--- DATA TO PROCESS Enclosed Below ---

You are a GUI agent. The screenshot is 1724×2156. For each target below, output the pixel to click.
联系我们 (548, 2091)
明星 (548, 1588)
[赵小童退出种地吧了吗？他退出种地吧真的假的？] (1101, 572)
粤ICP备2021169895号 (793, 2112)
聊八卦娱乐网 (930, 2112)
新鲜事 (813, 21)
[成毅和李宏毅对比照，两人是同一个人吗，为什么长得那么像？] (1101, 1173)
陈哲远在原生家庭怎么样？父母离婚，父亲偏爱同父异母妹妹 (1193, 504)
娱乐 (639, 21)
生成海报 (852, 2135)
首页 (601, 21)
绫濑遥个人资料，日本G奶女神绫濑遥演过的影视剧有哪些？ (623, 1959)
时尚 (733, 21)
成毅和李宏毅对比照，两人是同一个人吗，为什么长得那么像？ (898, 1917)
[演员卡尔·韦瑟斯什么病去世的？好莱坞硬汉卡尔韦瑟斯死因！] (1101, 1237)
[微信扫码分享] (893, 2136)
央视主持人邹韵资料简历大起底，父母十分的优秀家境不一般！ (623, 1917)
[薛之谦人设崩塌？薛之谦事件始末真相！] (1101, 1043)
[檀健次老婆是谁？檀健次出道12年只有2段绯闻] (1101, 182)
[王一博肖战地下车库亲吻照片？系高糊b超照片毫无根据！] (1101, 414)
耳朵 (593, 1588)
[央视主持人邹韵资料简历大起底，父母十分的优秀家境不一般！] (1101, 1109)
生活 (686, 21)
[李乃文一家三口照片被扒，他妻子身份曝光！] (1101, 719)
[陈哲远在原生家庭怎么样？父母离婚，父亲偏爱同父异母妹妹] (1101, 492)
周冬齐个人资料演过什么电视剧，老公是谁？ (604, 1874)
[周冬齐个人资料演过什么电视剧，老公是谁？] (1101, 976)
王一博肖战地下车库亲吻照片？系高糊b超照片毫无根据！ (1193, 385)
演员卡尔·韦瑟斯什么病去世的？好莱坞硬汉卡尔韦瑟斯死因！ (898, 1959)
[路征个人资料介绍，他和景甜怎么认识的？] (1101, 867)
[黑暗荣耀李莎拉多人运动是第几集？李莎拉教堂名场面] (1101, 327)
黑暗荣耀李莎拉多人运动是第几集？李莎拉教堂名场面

--- End of Enclosed DATA TO PROCESS ---

* REQUIREMENT
Each record above is to be written out again exactly.

* YOUR SOLUTION
You are a GUI agent. The screenshot is 1724×2156. For each target below, output the pixel to click.
联系我们 (548, 2091)
明星 (548, 1588)
[赵小童退出种地吧了吗？他退出种地吧真的假的？] (1101, 572)
粤ICP备2021169895号 (793, 2112)
聊八卦娱乐网 (930, 2112)
新鲜事 (813, 21)
[成毅和李宏毅对比照，两人是同一个人吗，为什么长得那么像？] (1101, 1173)
陈哲远在原生家庭怎么样？父母离婚，父亲偏爱同父异母妹妹 (1193, 504)
娱乐 (639, 21)
生成海报 (852, 2135)
首页 (601, 21)
绫濑遥个人资料，日本G奶女神绫濑遥演过的影视剧有哪些？ (623, 1959)
时尚 (733, 21)
成毅和李宏毅对比照，两人是同一个人吗，为什么长得那么像？ (898, 1917)
[演员卡尔·韦瑟斯什么病去世的？好莱坞硬汉卡尔韦瑟斯死因！] (1101, 1237)
[微信扫码分享] (893, 2136)
央视主持人邹韵资料简历大起底，父母十分的优秀家境不一般！ (623, 1917)
[薛之谦人设崩塌？薛之谦事件始末真相！] (1101, 1043)
[檀健次老婆是谁？檀健次出道12年只有2段绯闻] (1101, 182)
[王一博肖战地下车库亲吻照片？系高糊b超照片毫无根据！] (1101, 414)
耳朵 (593, 1588)
[央视主持人邹韵资料简历大起底，父母十分的优秀家境不一般！] (1101, 1109)
生活 (686, 21)
[李乃文一家三口照片被扒，他妻子身份曝光！] (1101, 719)
[陈哲远在原生家庭怎么样？父母离婚，父亲偏爱同父异母妹妹] (1101, 492)
周冬齐个人资料演过什么电视剧，老公是谁？ (604, 1874)
[周冬齐个人资料演过什么电视剧，老公是谁？] (1101, 976)
王一博肖战地下车库亲吻照片？系高糊b超照片毫无根据！ (1193, 385)
演员卡尔·韦瑟斯什么病去世的？好莱坞硬汉卡尔韦瑟斯死因！ (898, 1959)
[路征个人资料介绍，他和景甜怎么认识的？] (1101, 867)
[黑暗荣耀李莎拉多人运动是第几集？李莎拉教堂名场面] (1101, 327)
黑暗荣耀李莎拉多人运动是第几集？李莎拉教堂名场面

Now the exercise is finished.